_STATED EXERCISE_:
Gather each line of the listing that contains the string "should", matching uppercase and lowercase exactly.

_TASK MATERIAL_:
-*-

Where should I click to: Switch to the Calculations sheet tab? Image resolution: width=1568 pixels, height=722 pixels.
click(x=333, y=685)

-*-

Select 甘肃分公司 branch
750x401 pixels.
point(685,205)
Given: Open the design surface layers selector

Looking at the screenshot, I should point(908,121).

-*-

_SOLUTION TO THE EXERCISE_:
Where should I click to: Switch to the Calculations sheet tab? Image resolution: width=1568 pixels, height=722 pixels.
Looking at the screenshot, I should point(908,121).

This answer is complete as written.